L'auteur ayant passé de nombreuses années au Japon, il est une des personnalités françaises connaissant le mieux ce pays qui nous pose actuellement de nombreux problèmes. Mais le Japon lui-même est placé en Asie dans une situation qui n'est pas sans inconvénients.
Le Japon et l'Asie
De nos jours, la télévision, la presse et les conversations font, dans les commentaires de l’actualité, une place un peu plus grande pour le Japon que ce n’était le cas au début des années 1970. Cependant l’effort auquel on assiste consiste plus à spéculer sur les problèmes que le Japon nous pose qu’à chercher à comprendre ceux qui se posent au Japon. Comme il est concevable, on va d’abord au plus pressé. Il faut tout de même regretter que, trop souvent, on se contente de l’examen restreint des premiers problèmes qui se présentent. Deux mouvements se sont fait particulièrement remarquer : un qui prend pour argument la rivalité industrielle et commerciale, un autre qui cherche les raisons de ce qu’on a appelé le miracle économique japonais et qui comporte des efforts tantôt pour comprendre les choix industriels, tantôt pour découvrir les caractères particuliers de la gestion à la manière japonaise. Malgré tout, ces deux mouvements privilégient absolument les questions économiques. Or, il est difficile de comprendre les difficultés auxquelles les Japonais doivent isolément faire face, si on ne consacre pas un minimum de réflexion aux questions politiques.

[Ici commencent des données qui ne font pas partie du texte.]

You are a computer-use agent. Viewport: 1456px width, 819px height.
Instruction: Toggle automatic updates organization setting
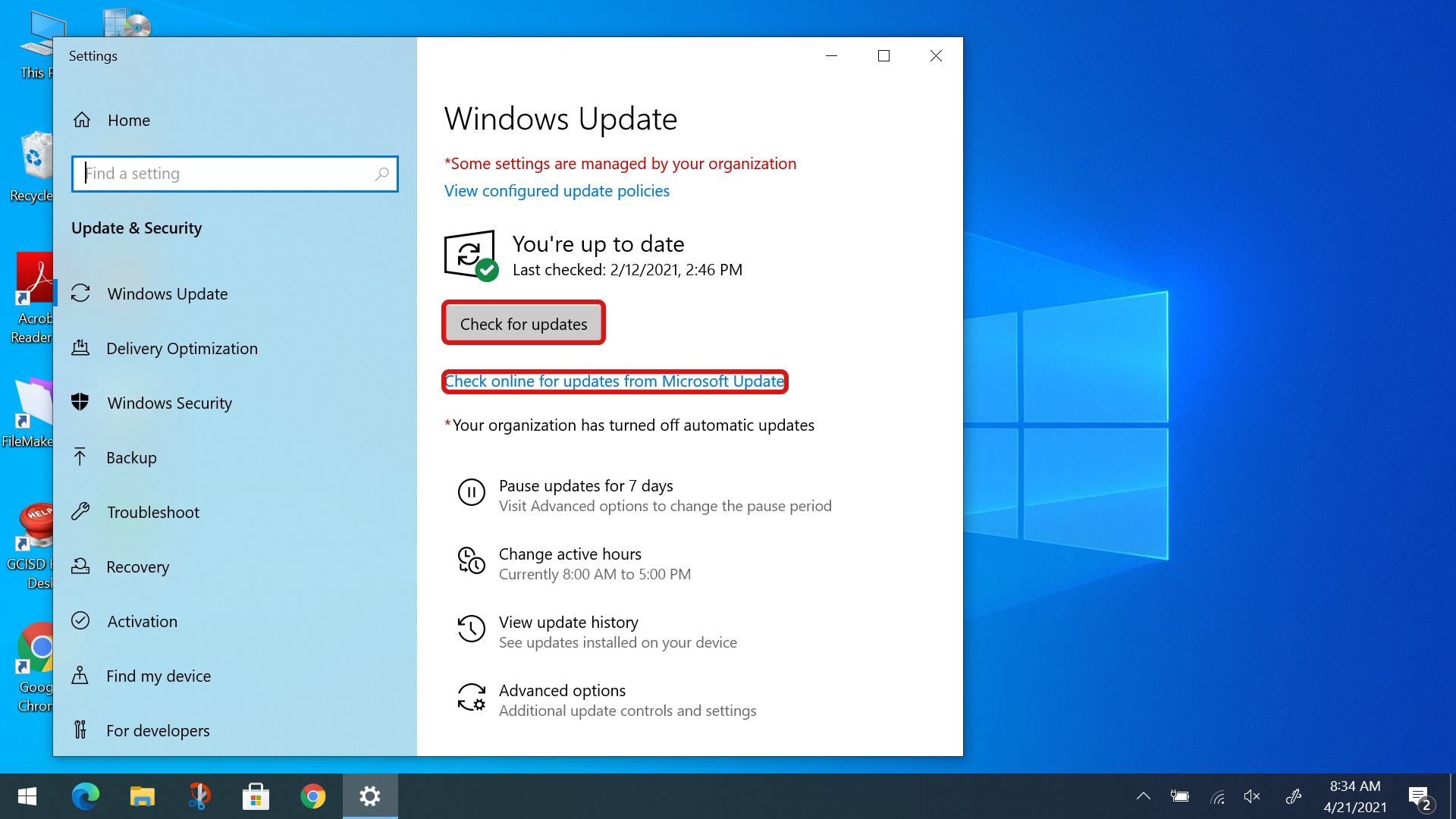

L’Asie est la première région du monde dans laquelle le Japon a recommencé à jouer un rôle politique après la guerre. Le pacifisme de ses nouveaux principes et le souci de restaurer ses forces industrielles et commerciales le plus rapidement possible, en échappant aux contraintes politiques chaque fois qu’il le pourrait, ont fait adopter au Japon le principe de la séparation de la politique et de l’économie. Ce principe convenait bien à la tradition de libéralisme marchand, visant à garder les affaires à l’abri des interférences du pouvoir, qui est celle des entreprises commerciales d’Osaka. Pendant la guerre, le centralisme dirigiste de l’économie de crise n’avait surmonté qu’assez tard les résistances des entreprises, allergiques au contrôle. L’échec des militaires permit à ces dernières de s’émanciper de l’administration avec plus d’arrogance que par le passé, en tout cas pour toutes celles qui ne dépendaient pas des marchés de l’État. La séparation de la politique et de l’économie convient à un pays dans lequel l’administration craint les entreprises plus que celles-ci ne la craignent. Toutefois le Japon s’engagea insensiblement dans une politique d’aide à l’Asie, à la demande des Américains, après la guerre de Corée.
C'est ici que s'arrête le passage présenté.